------ Records shown
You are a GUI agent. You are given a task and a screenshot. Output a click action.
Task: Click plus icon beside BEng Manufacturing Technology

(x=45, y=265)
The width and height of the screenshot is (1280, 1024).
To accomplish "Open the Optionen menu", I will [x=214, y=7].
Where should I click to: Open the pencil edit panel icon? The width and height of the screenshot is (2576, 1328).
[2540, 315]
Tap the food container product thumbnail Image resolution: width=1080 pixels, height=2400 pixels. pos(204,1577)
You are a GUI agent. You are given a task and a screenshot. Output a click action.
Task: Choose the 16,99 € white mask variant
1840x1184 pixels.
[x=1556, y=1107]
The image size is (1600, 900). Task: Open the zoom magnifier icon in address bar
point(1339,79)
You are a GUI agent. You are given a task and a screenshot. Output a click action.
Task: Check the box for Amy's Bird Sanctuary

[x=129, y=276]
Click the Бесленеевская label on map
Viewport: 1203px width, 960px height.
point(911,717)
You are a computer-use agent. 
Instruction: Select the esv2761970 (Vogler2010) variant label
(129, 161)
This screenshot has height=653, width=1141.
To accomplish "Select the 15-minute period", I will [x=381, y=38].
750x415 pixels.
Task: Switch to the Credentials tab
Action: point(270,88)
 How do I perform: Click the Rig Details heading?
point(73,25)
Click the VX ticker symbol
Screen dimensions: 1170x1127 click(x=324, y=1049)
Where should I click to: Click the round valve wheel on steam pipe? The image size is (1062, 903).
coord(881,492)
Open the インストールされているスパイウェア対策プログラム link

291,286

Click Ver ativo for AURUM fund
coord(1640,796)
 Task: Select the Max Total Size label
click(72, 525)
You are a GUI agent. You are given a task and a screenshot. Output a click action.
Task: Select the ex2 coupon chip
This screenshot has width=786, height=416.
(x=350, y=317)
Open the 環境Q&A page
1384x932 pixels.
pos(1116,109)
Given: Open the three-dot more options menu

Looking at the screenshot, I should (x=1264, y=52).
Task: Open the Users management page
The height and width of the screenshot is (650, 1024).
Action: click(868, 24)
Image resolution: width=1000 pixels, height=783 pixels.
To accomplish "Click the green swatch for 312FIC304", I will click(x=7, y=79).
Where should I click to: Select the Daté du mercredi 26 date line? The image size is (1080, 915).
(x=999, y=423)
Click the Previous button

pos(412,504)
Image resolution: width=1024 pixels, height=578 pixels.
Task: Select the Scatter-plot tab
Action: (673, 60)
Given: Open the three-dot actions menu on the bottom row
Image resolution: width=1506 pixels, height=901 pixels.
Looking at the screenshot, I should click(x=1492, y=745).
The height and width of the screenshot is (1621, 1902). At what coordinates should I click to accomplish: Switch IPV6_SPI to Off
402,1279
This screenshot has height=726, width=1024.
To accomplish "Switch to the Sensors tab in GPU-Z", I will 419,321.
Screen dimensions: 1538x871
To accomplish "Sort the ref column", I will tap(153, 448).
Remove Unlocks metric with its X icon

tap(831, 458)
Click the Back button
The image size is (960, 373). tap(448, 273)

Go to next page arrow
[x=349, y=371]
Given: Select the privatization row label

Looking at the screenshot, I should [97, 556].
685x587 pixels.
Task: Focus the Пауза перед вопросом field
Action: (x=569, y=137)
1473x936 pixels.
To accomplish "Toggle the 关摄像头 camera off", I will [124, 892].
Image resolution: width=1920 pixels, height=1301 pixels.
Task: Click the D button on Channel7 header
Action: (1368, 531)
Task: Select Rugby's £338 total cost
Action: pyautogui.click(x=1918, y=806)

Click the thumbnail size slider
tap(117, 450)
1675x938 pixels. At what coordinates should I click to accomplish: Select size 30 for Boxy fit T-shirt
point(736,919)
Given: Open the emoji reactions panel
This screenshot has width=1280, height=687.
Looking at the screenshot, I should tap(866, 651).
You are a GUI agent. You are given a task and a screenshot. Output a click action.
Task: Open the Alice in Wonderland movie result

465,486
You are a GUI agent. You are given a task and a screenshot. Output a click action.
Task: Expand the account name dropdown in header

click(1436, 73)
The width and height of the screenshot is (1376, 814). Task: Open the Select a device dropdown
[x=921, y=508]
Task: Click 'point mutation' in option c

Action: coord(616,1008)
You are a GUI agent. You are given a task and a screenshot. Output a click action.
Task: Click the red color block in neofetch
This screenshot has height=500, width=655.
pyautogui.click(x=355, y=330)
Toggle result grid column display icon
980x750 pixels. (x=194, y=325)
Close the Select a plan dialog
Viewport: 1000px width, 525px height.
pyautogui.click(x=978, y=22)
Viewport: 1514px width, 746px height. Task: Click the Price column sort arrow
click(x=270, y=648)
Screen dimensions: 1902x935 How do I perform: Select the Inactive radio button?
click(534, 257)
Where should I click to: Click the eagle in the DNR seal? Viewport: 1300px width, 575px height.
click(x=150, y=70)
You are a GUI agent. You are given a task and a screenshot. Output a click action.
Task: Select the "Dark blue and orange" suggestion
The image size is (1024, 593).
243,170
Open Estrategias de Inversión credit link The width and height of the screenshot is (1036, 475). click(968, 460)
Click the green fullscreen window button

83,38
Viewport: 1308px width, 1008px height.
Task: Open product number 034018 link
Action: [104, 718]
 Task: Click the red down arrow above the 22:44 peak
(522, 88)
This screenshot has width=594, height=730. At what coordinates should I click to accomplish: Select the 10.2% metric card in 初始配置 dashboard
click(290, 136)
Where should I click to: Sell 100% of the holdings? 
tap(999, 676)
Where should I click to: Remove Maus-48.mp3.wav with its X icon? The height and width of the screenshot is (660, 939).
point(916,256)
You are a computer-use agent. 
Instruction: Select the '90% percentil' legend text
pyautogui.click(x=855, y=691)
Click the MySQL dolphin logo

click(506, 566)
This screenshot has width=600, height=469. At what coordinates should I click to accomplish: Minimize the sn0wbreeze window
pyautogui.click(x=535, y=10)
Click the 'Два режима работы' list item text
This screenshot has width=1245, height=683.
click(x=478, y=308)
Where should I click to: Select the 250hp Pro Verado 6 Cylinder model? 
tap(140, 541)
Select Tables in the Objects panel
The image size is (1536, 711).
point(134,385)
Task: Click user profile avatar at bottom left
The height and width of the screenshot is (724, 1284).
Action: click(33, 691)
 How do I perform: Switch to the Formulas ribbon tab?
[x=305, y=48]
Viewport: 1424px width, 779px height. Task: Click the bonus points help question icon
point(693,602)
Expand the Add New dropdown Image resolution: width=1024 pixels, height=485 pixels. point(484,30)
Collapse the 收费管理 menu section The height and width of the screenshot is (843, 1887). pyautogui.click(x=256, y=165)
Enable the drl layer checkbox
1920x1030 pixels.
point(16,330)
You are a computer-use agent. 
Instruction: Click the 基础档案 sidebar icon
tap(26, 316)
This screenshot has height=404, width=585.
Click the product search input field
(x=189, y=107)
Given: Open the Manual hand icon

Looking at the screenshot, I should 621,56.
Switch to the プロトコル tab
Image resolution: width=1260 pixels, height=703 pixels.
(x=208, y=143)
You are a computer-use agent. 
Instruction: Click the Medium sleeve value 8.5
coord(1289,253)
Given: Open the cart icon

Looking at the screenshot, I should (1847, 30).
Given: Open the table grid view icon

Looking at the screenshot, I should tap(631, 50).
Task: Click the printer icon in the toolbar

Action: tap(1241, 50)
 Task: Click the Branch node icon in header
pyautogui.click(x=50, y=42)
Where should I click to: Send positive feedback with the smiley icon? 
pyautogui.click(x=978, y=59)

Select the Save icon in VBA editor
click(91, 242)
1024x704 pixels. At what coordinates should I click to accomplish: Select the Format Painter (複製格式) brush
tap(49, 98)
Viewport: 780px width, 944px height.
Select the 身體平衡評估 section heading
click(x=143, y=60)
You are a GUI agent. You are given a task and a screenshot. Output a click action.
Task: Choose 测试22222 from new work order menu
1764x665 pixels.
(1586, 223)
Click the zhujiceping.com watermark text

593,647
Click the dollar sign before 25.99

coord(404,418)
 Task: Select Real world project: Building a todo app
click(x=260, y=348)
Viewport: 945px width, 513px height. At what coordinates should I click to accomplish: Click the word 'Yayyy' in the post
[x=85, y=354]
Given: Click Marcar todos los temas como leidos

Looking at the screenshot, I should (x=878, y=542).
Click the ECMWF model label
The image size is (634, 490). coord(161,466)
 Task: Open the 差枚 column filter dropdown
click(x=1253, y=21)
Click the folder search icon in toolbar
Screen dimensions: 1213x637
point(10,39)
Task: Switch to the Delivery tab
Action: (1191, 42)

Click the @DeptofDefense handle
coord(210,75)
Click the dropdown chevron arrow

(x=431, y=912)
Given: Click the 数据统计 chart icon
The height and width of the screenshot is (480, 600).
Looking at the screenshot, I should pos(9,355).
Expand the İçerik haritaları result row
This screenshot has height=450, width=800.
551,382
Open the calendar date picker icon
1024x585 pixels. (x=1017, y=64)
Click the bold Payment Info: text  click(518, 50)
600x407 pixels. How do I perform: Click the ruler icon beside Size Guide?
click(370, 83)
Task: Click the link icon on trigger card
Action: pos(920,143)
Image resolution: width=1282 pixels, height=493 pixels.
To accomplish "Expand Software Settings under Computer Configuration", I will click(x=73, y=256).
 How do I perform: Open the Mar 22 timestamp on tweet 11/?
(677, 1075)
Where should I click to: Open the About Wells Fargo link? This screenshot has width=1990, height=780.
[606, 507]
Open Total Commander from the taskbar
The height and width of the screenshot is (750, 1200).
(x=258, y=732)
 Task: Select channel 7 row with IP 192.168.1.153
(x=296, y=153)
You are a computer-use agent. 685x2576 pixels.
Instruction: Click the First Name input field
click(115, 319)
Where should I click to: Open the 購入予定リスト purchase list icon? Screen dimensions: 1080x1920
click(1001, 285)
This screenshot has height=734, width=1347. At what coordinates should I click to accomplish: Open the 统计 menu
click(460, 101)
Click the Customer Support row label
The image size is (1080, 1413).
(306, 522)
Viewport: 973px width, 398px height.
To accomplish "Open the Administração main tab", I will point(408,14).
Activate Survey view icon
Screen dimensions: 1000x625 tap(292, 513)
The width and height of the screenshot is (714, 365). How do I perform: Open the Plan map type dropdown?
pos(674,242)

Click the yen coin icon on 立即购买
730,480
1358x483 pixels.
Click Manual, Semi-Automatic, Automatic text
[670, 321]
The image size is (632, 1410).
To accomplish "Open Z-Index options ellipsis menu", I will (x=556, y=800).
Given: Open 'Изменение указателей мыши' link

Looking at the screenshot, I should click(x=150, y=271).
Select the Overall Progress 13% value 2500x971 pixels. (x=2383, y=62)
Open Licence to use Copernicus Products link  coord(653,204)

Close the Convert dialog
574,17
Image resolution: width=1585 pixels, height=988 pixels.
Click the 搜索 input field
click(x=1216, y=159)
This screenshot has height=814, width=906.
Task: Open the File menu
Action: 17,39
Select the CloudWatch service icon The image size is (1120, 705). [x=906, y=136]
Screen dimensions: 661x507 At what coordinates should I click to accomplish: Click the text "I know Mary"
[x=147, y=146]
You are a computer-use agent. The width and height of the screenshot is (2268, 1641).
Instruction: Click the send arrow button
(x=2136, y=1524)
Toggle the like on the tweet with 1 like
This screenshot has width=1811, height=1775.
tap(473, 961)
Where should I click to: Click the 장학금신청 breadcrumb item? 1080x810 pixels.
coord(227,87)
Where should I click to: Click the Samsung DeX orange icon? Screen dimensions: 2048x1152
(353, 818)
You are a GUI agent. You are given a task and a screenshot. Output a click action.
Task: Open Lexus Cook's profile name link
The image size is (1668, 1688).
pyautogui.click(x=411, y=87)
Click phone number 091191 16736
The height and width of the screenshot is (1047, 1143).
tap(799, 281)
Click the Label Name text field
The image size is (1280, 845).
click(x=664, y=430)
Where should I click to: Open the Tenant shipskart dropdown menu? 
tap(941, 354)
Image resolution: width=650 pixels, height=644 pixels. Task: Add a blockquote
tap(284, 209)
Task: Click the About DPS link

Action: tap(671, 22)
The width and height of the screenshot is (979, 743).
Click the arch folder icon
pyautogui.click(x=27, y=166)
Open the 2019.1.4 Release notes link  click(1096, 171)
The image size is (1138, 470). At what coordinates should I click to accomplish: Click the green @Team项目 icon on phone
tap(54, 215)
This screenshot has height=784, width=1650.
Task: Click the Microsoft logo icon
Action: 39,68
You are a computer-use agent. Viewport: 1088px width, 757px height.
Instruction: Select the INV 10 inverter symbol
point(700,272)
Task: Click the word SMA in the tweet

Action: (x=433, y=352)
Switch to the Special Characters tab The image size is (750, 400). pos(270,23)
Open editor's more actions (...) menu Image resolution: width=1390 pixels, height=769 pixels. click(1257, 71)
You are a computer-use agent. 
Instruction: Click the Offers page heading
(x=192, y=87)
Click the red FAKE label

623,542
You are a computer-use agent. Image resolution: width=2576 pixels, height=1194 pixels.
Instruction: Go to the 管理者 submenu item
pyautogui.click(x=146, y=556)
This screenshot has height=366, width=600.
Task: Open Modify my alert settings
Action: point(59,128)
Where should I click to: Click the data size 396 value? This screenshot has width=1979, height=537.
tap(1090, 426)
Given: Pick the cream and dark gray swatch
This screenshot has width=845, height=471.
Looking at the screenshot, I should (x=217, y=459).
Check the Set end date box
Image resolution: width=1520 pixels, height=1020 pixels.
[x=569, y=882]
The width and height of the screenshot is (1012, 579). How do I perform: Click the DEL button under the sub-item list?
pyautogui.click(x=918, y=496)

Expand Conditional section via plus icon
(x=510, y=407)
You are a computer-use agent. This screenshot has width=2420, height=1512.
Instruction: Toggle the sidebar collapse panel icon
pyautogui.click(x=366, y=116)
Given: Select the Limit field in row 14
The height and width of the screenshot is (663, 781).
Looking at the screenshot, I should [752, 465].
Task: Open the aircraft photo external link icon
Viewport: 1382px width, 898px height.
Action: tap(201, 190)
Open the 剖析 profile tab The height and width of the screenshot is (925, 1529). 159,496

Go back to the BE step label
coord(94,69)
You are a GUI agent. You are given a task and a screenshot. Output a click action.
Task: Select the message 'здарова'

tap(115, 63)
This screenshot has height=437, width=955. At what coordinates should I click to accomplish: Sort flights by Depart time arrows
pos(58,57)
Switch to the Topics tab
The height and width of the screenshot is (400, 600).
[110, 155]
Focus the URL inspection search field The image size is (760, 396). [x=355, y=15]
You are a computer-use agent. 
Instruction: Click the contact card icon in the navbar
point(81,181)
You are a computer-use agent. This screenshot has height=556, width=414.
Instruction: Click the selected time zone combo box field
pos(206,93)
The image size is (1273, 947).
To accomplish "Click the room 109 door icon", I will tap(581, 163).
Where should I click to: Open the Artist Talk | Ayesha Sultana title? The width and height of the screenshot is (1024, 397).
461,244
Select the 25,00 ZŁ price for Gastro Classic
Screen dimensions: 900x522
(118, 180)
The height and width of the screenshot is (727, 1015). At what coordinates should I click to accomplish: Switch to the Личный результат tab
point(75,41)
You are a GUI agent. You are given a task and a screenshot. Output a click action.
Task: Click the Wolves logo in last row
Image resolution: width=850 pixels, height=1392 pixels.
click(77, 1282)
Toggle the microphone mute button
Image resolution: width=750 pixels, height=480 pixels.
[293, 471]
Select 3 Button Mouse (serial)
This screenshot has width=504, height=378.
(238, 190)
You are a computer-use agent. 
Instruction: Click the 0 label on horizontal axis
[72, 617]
------------
Problem statement
The lines to set down, exactly and with both ends included, run from the one containing "Instruction: Click the 0" to the last line of the data above.

Exercise solution
Instruction: Click the 0 label on horizontal axis
[72, 617]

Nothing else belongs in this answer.